- **THE PROBLEM**:
In the data below, find the line with "Given: Select the ZŠ Postoloprty school card" and the line with "Task: Open the Netflix bookmark", then restate both and every line between them exactly, minus the pictures.

- **DATA FOR REVIEW**:
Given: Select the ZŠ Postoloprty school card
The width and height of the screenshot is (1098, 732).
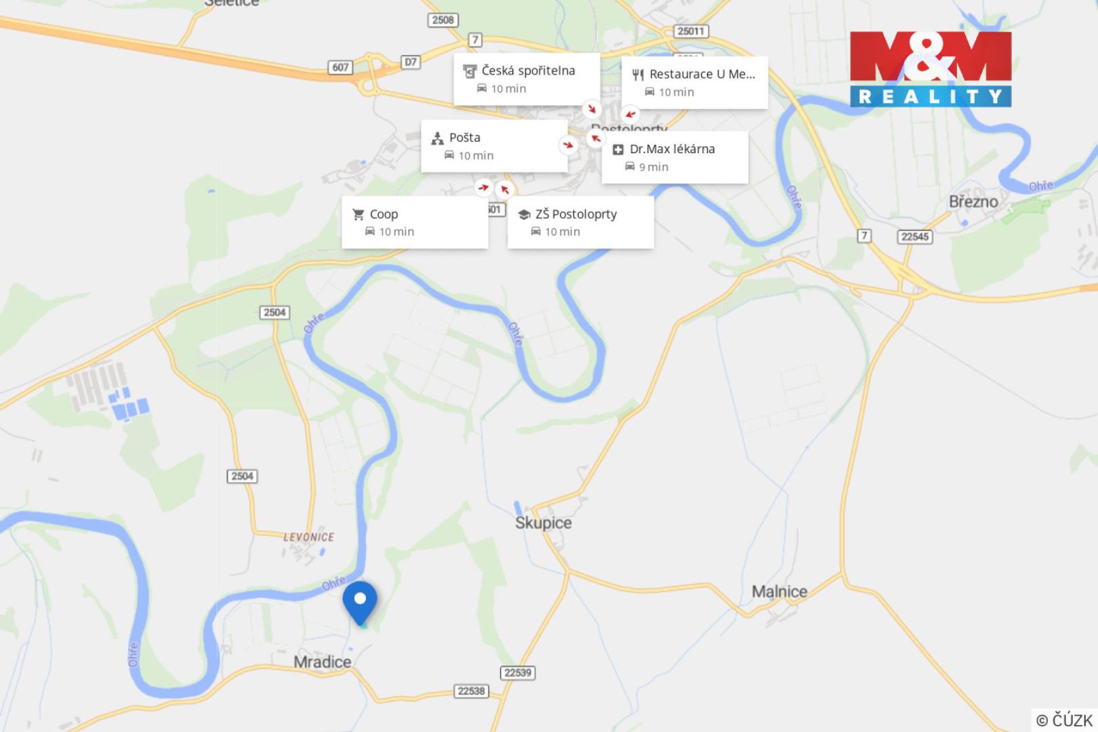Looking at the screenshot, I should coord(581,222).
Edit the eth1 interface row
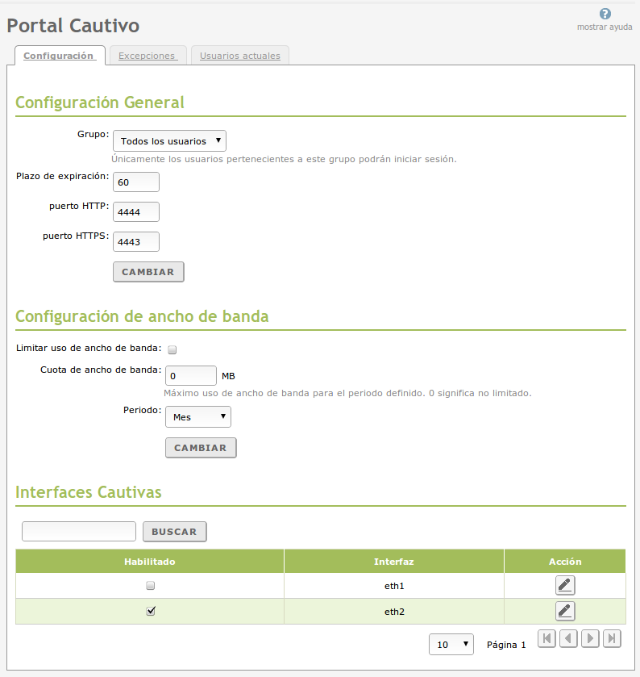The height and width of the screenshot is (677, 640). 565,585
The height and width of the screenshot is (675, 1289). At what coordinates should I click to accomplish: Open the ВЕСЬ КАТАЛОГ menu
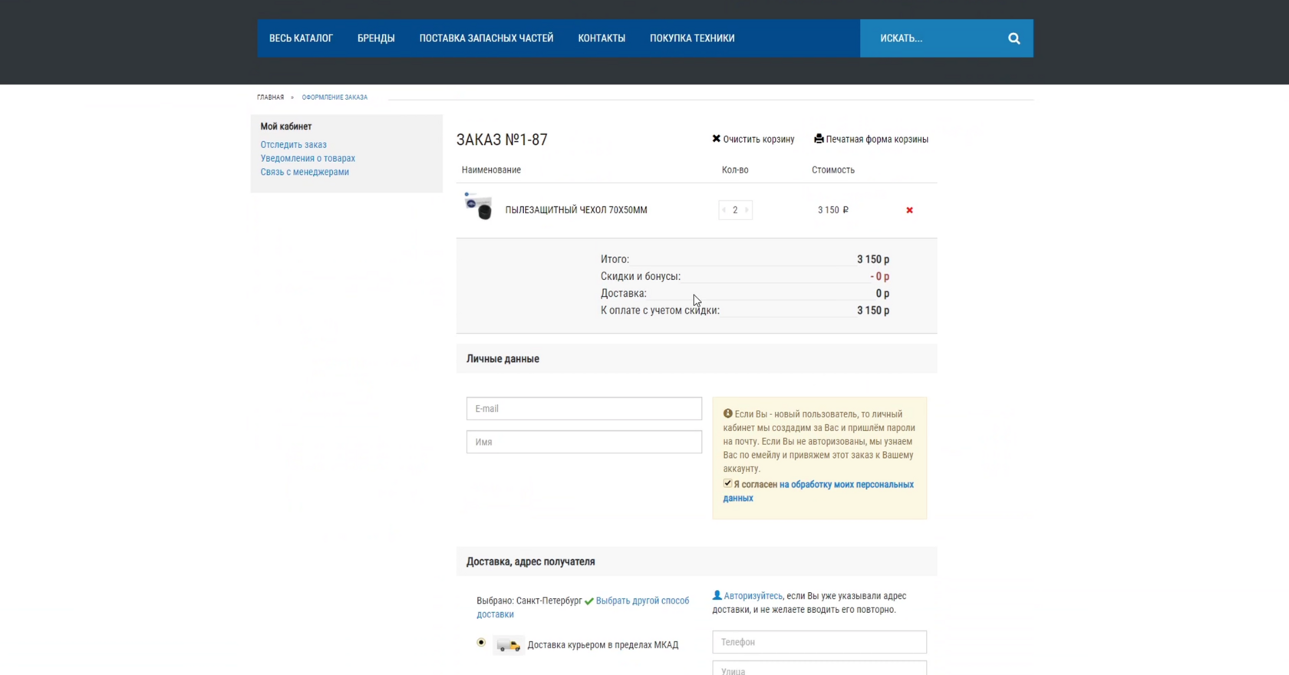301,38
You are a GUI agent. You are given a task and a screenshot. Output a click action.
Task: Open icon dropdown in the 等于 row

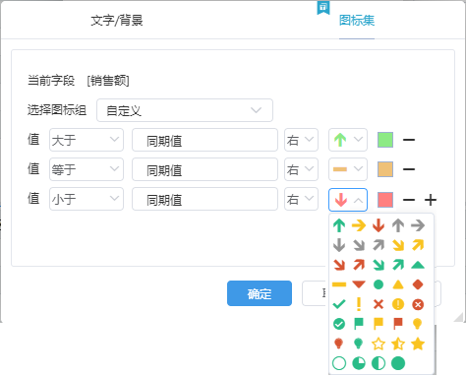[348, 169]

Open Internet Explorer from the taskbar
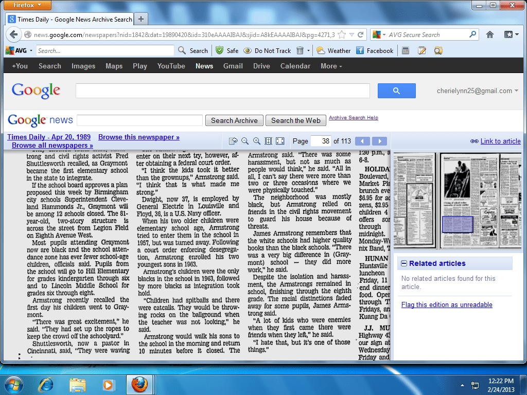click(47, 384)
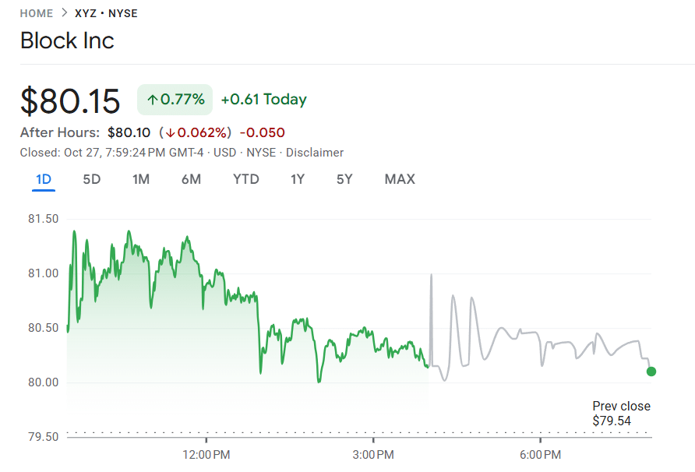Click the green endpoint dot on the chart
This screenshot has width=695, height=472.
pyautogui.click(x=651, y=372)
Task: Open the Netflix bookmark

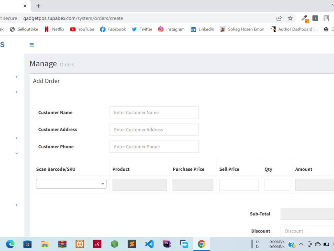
==
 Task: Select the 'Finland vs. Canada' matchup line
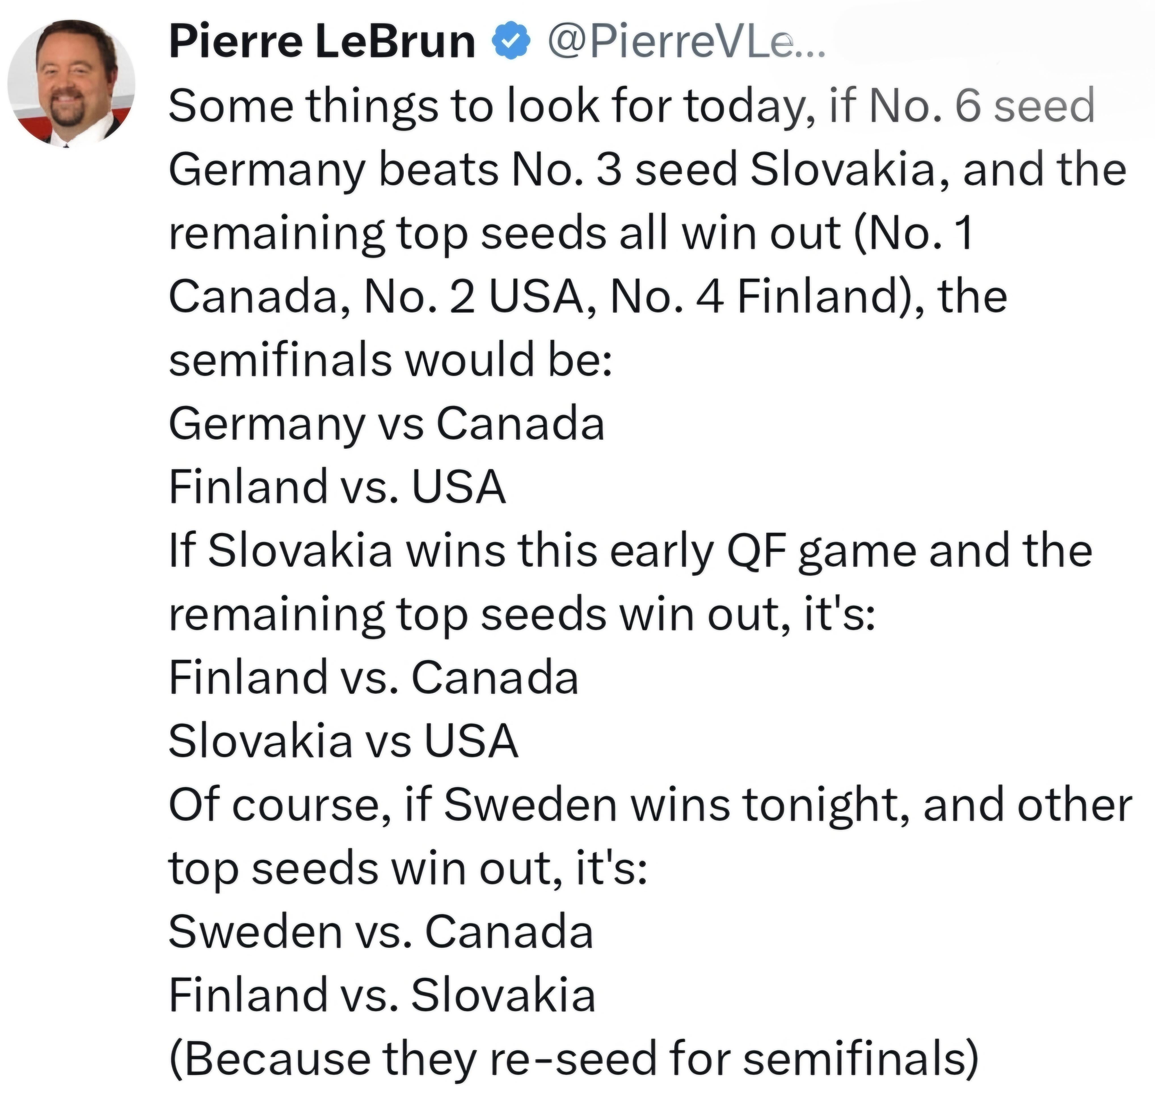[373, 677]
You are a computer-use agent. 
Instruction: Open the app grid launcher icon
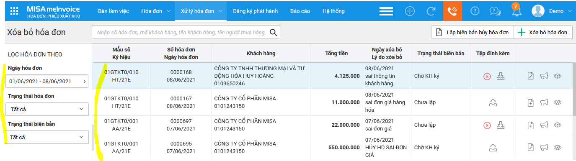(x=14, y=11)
...
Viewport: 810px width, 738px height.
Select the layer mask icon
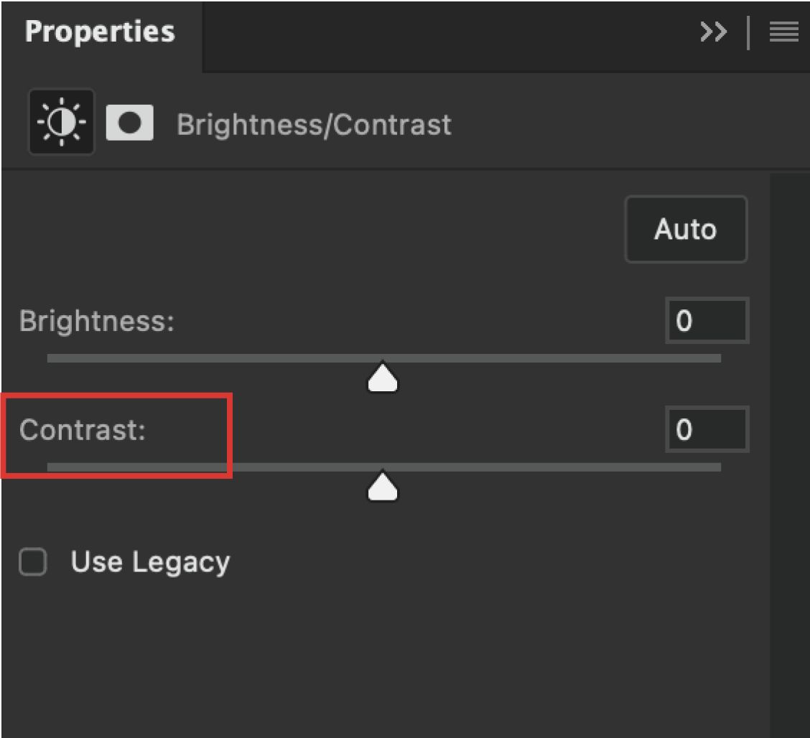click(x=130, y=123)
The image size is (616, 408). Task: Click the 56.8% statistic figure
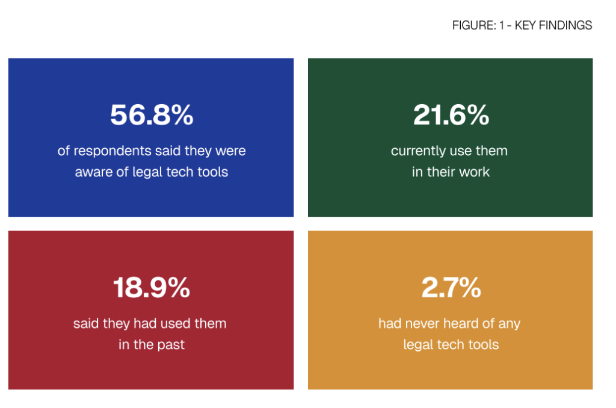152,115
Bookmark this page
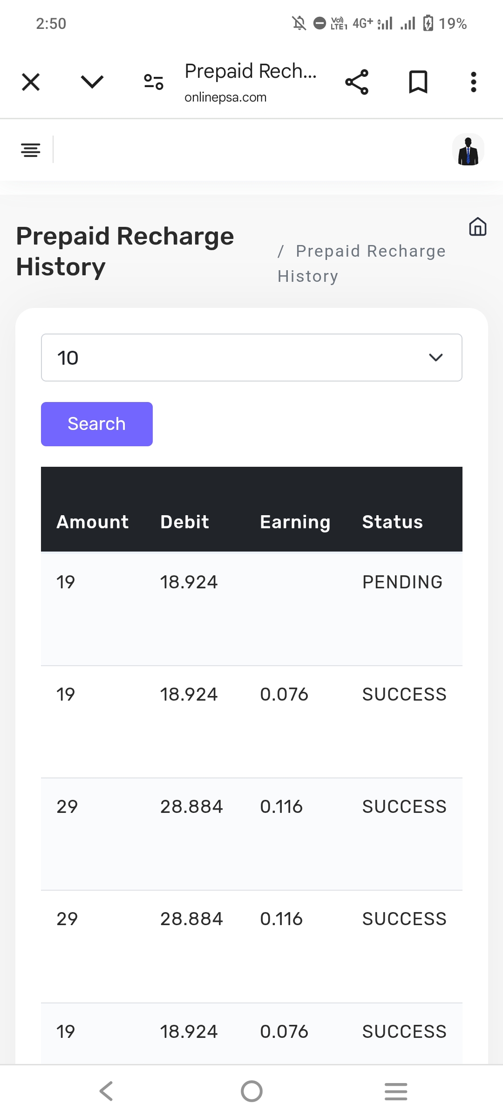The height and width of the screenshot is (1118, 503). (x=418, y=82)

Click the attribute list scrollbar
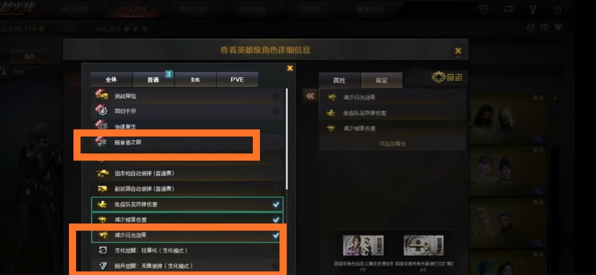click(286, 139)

- **TASK RESPONSE**:
Given: Select the ZŠ Postoloprty school card
The width and height of the screenshot is (1098, 732).
Looking at the screenshot, I should coord(581,222).
Edit the eth1 interface row
The height and width of the screenshot is (677, 640). 565,585
The height and width of the screenshot is (675, 1289). At what coordinates should I click to accomplish: Open the ВЕСЬ КАТАЛОГ menu
301,38
You are a GUI agent. You are given a task and a screenshot. Output a click action.
Task: Open icon dropdown in the 等于 row

[348, 169]

Open Internet Explorer from the taskbar
click(47, 384)
Click the green endpoint dot on the chart
This screenshot has width=695, height=472.
pyautogui.click(x=651, y=372)
Task: Open the Netflix bookmark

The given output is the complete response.